## TO DO
Using the records below, write out again exactly the lines that begin at the line containing "Task: Download Arizona" and end at the line containing "Expand the Details", and no other lines.

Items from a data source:
▽
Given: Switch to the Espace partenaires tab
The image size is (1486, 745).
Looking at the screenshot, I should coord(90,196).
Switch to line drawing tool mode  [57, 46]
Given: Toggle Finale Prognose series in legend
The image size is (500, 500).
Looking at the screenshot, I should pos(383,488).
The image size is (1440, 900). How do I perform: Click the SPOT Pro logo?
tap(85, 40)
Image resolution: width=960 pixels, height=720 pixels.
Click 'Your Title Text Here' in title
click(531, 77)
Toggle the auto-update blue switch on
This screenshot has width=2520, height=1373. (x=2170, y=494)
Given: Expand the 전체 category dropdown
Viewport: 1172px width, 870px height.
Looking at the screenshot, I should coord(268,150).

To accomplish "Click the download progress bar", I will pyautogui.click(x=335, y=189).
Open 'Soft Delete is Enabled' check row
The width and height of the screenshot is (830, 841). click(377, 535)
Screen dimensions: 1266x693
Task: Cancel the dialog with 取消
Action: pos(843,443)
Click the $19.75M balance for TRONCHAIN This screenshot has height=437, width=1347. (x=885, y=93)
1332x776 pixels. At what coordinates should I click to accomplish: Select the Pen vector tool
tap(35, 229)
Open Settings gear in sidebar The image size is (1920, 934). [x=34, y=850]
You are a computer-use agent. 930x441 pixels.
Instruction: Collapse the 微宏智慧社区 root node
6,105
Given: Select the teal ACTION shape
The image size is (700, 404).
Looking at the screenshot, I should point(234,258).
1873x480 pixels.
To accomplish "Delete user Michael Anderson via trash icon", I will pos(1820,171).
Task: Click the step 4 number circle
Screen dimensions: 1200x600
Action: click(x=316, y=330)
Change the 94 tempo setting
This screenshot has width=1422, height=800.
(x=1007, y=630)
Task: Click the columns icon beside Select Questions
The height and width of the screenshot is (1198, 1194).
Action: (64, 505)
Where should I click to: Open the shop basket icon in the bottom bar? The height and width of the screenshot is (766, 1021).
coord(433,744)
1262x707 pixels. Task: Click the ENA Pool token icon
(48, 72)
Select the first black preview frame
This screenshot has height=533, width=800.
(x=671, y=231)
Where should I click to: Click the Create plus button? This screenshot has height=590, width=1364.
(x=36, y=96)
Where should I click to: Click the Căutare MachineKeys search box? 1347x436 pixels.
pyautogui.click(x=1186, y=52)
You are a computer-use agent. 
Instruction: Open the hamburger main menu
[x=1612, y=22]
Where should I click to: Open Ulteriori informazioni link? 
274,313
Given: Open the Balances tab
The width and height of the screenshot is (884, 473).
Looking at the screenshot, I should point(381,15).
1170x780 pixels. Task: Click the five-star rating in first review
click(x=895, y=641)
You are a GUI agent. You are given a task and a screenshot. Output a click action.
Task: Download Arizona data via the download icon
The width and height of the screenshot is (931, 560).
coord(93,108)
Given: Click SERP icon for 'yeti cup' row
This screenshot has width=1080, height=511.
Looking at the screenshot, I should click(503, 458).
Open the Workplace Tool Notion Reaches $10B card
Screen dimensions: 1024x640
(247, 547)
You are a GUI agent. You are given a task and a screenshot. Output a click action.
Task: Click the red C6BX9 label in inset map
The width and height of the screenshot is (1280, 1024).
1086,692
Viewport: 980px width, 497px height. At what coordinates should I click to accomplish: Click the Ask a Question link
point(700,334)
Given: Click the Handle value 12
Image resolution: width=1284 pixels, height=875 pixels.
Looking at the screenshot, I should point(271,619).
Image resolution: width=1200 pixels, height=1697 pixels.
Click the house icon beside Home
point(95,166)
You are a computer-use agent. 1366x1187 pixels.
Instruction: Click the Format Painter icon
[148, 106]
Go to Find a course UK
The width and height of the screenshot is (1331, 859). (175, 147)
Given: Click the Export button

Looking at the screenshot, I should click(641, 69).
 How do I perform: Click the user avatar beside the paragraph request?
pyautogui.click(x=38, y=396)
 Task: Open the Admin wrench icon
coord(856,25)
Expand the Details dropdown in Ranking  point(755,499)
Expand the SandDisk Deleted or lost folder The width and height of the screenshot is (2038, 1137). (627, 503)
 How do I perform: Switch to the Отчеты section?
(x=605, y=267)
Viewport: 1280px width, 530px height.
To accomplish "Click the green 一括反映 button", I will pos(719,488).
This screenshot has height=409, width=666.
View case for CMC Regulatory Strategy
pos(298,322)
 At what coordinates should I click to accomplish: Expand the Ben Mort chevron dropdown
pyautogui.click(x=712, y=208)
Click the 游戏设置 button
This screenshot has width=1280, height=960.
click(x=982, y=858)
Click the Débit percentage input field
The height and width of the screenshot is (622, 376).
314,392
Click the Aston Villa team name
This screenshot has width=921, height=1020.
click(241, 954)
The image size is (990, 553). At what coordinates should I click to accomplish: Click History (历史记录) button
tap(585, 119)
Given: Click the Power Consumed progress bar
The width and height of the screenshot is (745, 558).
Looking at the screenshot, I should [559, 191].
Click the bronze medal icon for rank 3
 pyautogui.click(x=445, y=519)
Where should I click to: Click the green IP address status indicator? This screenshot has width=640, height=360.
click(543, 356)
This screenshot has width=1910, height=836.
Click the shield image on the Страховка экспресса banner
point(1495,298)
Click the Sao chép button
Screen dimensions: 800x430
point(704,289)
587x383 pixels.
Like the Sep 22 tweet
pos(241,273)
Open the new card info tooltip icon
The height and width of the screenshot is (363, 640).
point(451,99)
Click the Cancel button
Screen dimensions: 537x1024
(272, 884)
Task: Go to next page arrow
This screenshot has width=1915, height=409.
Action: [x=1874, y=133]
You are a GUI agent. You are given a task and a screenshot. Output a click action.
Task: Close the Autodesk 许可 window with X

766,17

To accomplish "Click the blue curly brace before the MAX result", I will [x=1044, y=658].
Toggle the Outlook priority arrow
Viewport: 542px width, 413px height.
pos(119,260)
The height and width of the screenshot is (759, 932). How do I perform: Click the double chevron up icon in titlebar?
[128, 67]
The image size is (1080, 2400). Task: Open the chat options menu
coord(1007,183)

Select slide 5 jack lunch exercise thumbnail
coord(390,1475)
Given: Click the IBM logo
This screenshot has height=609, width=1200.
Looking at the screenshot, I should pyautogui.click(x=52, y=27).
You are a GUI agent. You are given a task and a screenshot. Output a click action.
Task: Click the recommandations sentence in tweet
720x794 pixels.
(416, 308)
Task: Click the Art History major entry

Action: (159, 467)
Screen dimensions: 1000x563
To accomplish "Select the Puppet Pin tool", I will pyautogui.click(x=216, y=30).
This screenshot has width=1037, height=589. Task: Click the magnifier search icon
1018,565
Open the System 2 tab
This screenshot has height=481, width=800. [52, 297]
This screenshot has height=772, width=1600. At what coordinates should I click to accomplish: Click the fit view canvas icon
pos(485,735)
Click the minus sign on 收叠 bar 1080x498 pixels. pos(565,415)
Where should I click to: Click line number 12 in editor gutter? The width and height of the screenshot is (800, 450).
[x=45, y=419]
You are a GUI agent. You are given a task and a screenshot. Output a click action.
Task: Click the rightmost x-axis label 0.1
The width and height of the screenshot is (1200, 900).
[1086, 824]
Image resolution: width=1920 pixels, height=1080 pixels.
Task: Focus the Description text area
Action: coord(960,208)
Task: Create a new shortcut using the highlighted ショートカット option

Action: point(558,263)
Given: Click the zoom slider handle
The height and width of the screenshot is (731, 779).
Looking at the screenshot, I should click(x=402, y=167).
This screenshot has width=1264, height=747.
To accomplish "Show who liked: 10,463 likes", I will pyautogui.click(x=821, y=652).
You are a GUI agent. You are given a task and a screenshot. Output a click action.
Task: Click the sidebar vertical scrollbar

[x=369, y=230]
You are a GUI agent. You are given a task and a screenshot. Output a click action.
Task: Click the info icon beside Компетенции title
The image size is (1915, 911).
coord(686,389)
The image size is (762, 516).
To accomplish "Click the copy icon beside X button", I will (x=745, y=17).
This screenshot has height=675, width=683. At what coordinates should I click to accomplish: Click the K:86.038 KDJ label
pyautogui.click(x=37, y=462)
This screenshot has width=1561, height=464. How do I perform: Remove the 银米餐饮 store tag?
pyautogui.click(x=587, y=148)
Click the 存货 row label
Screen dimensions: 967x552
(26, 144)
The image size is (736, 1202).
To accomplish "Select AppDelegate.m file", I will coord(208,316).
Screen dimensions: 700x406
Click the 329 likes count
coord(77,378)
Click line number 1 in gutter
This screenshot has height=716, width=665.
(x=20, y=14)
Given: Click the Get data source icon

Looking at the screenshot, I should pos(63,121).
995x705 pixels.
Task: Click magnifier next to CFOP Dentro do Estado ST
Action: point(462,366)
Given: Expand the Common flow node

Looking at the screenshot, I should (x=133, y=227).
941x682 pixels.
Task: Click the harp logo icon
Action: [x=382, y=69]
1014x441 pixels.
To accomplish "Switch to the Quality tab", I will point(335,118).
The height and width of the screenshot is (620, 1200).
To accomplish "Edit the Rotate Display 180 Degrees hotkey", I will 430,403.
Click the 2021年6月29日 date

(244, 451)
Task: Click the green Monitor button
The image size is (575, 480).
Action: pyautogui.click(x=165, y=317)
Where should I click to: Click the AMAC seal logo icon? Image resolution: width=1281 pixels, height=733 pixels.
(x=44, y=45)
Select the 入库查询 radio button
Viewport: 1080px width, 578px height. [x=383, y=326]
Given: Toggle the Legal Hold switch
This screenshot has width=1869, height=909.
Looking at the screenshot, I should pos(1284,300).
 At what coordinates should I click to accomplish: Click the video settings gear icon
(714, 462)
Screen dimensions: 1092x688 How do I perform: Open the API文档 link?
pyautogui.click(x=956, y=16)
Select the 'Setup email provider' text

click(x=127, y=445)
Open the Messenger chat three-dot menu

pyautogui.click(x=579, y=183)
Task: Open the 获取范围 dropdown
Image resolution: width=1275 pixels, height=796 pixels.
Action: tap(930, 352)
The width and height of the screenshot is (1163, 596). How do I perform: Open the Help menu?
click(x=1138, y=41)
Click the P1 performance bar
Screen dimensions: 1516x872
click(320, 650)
△
## ANSWER FOR THE TASK
Task: Download Arizona data via the download icon
The width and height of the screenshot is (931, 560).
coord(93,108)
Given: Click SERP icon for 'yeti cup' row
This screenshot has width=1080, height=511.
Looking at the screenshot, I should click(503, 458).
Open the Workplace Tool Notion Reaches $10B card
Screen dimensions: 1024x640
(247, 547)
You are a GUI agent. You are given a task and a screenshot. Output a click action.
Task: Click the red C6BX9 label in inset map
The width and height of the screenshot is (1280, 1024).
1086,692
Viewport: 980px width, 497px height. At what coordinates should I click to accomplish: Click the Ask a Question link
point(700,334)
Given: Click the Handle value 12
Image resolution: width=1284 pixels, height=875 pixels.
Looking at the screenshot, I should point(271,619).
Image resolution: width=1200 pixels, height=1697 pixels.
Click the house icon beside Home
point(95,166)
You are a computer-use agent. 1366x1187 pixels.
Instruction: Click the Format Painter icon
[148, 106]
Go to Find a course UK
The width and height of the screenshot is (1331, 859). (175, 147)
Given: Click the Export button

Looking at the screenshot, I should click(641, 69).
 How do I perform: Click the user avatar beside the paragraph request?
pyautogui.click(x=38, y=396)
 Task: Open the Admin wrench icon
coord(856,25)
Expand the Details dropdown in Ranking  point(755,499)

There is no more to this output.